Updates and enhances security policies and procedures
What makes you a good fit: (Qualifications) 12+ years of experience in a security operation center environment, 6+ year experience in managing Security Operations team
Experience and Knowledge of audit and compliance management methodology
Deep experience with penetration testing and remediation process
Has experience running embedded security engineers in development teams to educate and grow knowledge of good coding practices
Strong understanding of the ISO 27001/27002 and NIST frameworks
Working knowledge of global data privacy rules and regulations
Strong writing skills and communication skills
Demonstrated ability as an effective leader and change agent
Demonstrated ability to think strategically and make effective and timely decision
Preferred Certifications: CISSP: Certified Information Systems Security Professional
CCSP: Certified Cloud Security Professional
CCNA: Cisco Certified Network Associate Security
CCNP: Cisco Certified Network Professional Security
Benefits:
We offer a competitive benefit package for full-time employees that includes: Medical, dental and vision insurance
Flexible spending account options
Non-accrued PTO
Company paid holidays
401k Retirement Plan
Short- and Long-Term Disability
Individual compensation will be commensurate with the candidate's experience. This position will also be eligible for an annual bonus.
Salary Range
$170,000-$190,000 USD
NOTE: This job description is not intended to be all-inclusive. Employee may perform other related duties as assigned to meet the ongoing needs of the organization.

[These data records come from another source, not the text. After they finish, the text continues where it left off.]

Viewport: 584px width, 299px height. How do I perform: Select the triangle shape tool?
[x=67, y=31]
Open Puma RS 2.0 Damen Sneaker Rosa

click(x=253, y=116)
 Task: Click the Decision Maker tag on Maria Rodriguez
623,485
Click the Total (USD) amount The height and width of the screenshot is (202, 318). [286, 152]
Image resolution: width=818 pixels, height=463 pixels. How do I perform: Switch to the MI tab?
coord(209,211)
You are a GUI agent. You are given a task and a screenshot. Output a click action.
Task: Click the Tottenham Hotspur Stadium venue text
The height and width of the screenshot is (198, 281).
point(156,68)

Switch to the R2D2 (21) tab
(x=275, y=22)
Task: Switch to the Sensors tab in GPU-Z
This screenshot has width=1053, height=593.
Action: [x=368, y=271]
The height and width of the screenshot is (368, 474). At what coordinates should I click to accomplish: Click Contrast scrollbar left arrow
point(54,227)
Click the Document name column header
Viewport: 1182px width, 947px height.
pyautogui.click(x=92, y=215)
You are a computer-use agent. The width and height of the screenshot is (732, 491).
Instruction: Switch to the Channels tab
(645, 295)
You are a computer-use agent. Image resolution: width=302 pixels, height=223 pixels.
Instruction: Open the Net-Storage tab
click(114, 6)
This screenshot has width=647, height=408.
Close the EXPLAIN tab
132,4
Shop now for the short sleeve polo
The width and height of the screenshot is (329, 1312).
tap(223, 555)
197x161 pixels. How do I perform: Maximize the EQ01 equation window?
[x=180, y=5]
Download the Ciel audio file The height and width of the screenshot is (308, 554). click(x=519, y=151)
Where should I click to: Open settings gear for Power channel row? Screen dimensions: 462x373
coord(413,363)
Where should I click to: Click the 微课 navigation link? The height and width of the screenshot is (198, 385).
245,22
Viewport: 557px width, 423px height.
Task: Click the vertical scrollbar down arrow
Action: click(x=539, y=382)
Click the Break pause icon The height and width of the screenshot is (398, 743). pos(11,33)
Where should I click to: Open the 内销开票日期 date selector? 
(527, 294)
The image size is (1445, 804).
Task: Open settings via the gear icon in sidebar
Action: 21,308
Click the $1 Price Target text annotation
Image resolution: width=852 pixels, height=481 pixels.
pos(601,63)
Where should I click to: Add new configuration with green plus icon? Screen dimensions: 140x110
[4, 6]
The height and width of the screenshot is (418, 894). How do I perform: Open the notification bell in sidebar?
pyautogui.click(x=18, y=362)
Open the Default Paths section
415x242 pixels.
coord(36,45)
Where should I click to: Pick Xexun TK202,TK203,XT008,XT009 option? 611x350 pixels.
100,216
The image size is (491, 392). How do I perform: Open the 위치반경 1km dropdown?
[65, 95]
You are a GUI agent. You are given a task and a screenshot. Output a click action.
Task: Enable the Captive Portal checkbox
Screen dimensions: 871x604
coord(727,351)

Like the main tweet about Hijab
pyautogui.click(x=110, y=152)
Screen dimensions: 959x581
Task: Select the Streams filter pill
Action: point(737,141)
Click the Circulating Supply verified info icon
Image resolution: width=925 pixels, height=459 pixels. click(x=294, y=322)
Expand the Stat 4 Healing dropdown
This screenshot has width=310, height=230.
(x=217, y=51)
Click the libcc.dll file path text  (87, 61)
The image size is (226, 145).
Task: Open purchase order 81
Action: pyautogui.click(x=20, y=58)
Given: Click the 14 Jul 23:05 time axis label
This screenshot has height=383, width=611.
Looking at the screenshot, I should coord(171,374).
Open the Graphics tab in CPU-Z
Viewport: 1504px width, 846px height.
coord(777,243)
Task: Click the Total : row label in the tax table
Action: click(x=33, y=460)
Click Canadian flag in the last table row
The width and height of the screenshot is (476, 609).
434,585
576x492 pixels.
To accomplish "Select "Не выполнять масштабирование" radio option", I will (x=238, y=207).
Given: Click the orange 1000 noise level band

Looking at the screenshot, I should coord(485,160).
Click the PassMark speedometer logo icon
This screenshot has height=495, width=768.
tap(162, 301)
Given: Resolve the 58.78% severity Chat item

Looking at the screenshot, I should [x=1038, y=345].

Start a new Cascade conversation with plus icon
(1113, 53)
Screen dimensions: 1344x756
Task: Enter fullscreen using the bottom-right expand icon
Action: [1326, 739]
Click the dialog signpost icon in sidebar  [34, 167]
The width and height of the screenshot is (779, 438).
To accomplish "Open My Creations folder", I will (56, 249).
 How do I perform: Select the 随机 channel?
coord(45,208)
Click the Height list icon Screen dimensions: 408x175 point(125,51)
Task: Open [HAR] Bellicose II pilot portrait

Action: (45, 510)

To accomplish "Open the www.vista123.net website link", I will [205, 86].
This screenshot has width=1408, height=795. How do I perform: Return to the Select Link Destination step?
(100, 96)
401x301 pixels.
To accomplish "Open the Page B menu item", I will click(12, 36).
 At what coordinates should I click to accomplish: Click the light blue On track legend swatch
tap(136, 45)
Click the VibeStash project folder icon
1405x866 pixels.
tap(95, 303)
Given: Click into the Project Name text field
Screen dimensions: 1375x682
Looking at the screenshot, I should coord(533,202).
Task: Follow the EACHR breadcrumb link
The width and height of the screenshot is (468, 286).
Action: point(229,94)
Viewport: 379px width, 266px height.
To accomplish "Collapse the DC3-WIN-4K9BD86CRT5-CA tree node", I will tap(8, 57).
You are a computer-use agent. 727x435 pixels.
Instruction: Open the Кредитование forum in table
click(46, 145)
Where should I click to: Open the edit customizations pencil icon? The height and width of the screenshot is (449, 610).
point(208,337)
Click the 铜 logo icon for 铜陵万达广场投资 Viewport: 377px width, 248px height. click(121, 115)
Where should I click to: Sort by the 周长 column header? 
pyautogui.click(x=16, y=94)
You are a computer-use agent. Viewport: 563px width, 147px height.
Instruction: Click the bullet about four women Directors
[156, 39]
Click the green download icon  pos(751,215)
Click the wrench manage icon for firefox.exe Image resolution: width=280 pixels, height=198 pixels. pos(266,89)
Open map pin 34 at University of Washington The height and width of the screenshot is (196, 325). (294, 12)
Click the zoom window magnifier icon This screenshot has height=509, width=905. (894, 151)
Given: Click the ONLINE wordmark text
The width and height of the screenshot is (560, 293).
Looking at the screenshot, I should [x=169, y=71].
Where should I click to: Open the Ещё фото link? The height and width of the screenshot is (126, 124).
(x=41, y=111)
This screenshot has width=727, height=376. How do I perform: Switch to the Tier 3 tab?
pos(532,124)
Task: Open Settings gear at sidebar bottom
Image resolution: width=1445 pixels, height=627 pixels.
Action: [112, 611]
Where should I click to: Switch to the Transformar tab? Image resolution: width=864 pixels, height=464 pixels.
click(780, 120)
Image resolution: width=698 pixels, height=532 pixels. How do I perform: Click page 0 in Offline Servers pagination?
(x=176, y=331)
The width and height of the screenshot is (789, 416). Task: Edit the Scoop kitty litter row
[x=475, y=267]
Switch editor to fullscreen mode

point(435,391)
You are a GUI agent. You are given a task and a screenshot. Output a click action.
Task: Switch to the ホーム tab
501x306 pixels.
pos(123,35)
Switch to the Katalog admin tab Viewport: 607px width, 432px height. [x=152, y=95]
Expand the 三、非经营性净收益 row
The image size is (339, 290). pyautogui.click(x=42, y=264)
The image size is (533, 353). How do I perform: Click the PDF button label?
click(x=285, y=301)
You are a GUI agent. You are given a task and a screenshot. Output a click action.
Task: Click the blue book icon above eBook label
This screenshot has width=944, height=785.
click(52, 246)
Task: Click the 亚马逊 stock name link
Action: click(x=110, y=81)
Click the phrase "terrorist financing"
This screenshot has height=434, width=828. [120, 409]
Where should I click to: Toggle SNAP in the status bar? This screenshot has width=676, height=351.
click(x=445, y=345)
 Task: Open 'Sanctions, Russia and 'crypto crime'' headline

Cologix is proud to be an Equal Opportunity Employer. Qualified applicants are considered for employment without regard to age, race, color, religion, sex, national origin, sexual orientation, gender identity, disability, or veteran status. If you need assistance in applying for any of our open positions, please contact us at [email protected] or call 720-940-2551.
The California Consumer Privacy Act ("CCPA") creates privacy rights relating to the collection, sale, disclosure, and deletion of consumers' personal information. The CCPA requires businesses to provide consumers, including job applicants and employees, with information about their rights, including a description of the categories of personal information to be collected and the purpose for which the information will be used. For additional information regarding your rights, including a description of the categories of personal information to be collected and the purpose for which the information will be used, please see https://cologix.com/privacy-policy/.
Cologix' data centers are ISO 27001:2013 certified. ISO 27001:2013 certification and the Cologix portfolio of information security, information privacy and other industry recognized certifications represents our dedication to insuring the confidentiality, integrity and availability of company and customer information systems and assets. At Cologix, information security is everyone's responsibility. Cologix employees are responsible for: Understanding and following Cologix' information security, cybersecurity and privacy policies, procedures and standards.
Ensuring conformance to all information security, cybersecurity and privacy policies, procedures, and standards.
Remaining vigilant and reporting any suspicious activity or possible vulnerabilities, weaknesses, threats, or breaches in Cologix information security to company information security and privacy officers.
Actively participating in Cologix' efforts to maintain and improve information security.